> [Dataset rows]:
+-------+

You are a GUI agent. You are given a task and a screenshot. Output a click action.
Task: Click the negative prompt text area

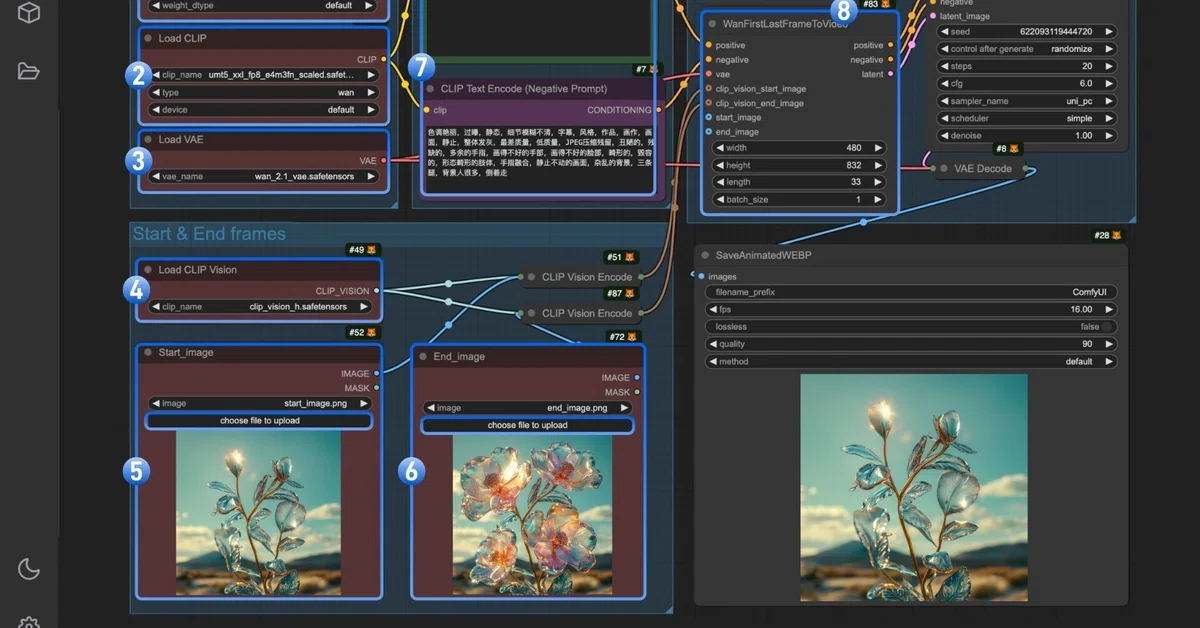point(539,159)
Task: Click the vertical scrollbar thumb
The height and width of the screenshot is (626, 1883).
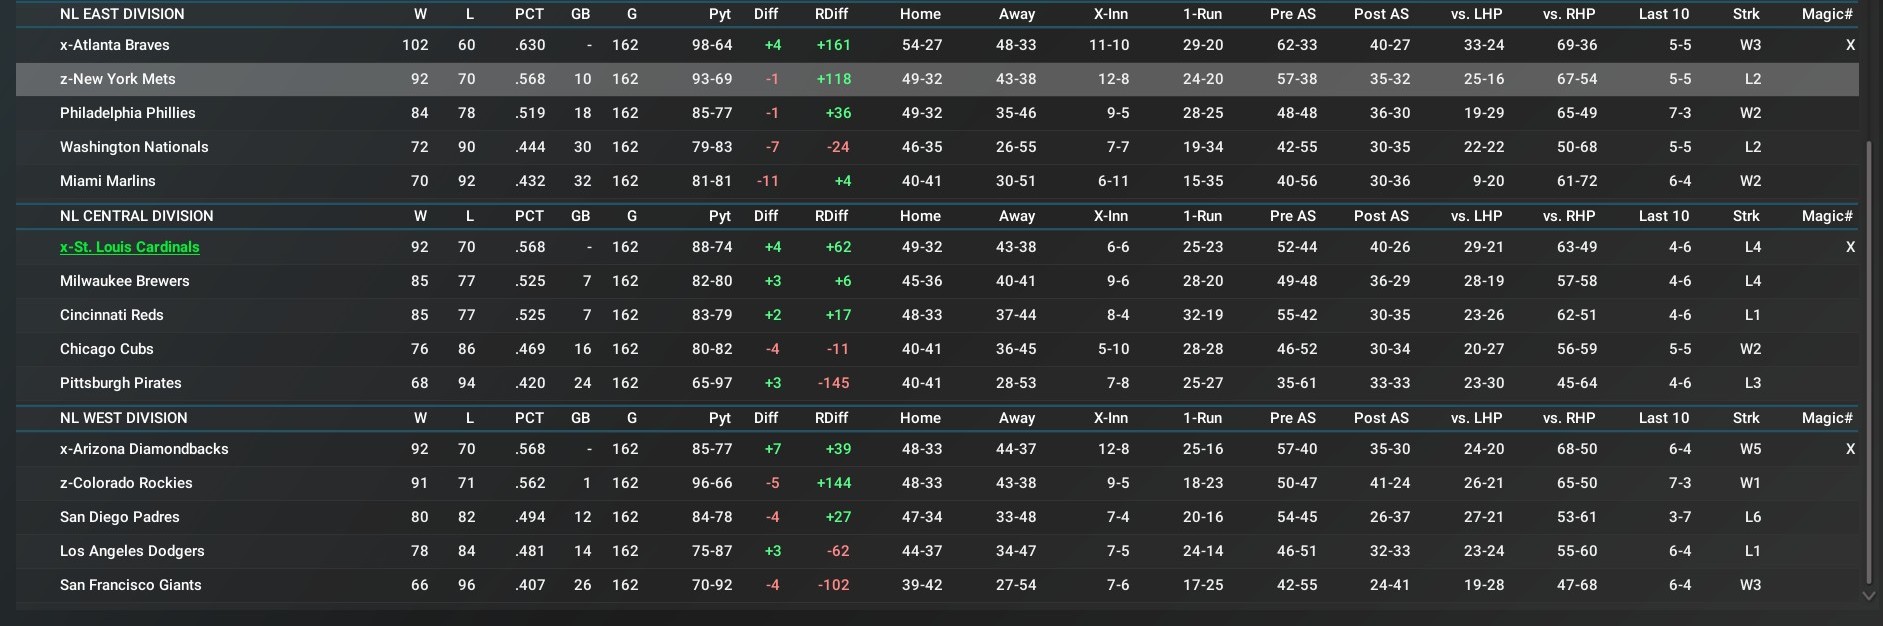Action: pyautogui.click(x=1868, y=360)
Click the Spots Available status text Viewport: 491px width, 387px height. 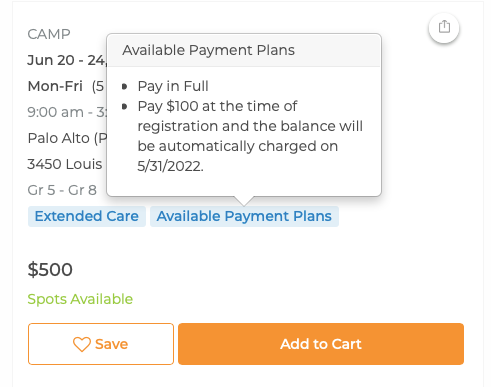(80, 299)
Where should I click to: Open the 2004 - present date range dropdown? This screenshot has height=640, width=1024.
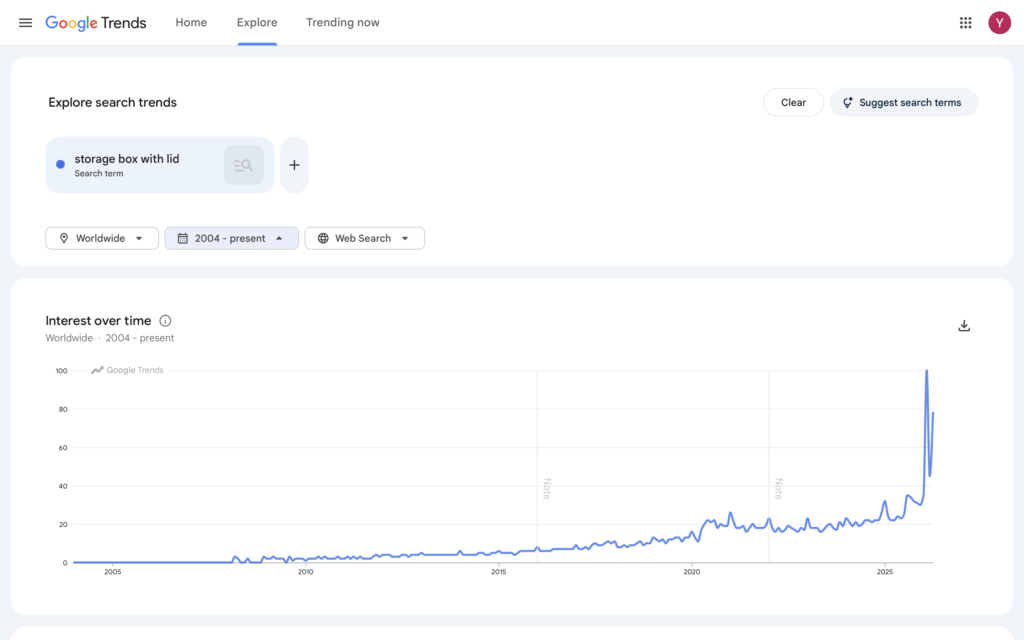click(231, 238)
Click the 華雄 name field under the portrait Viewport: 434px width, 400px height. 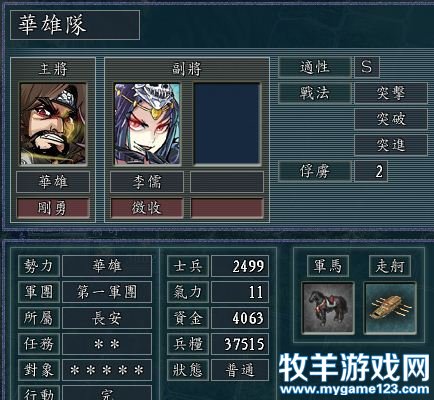(x=53, y=182)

+-------+

Locate each line in the rows above that contains the word "screenshot", and copy those lines.

> [COMPLETED EXERCISE]:
You are a GUI agent. You are given a task and a screenshot. Output a click action.
The height and width of the screenshot is (626, 1883).
Where should I click to: Open the 2004 - present date range dropdown? This screenshot has height=640, width=1024.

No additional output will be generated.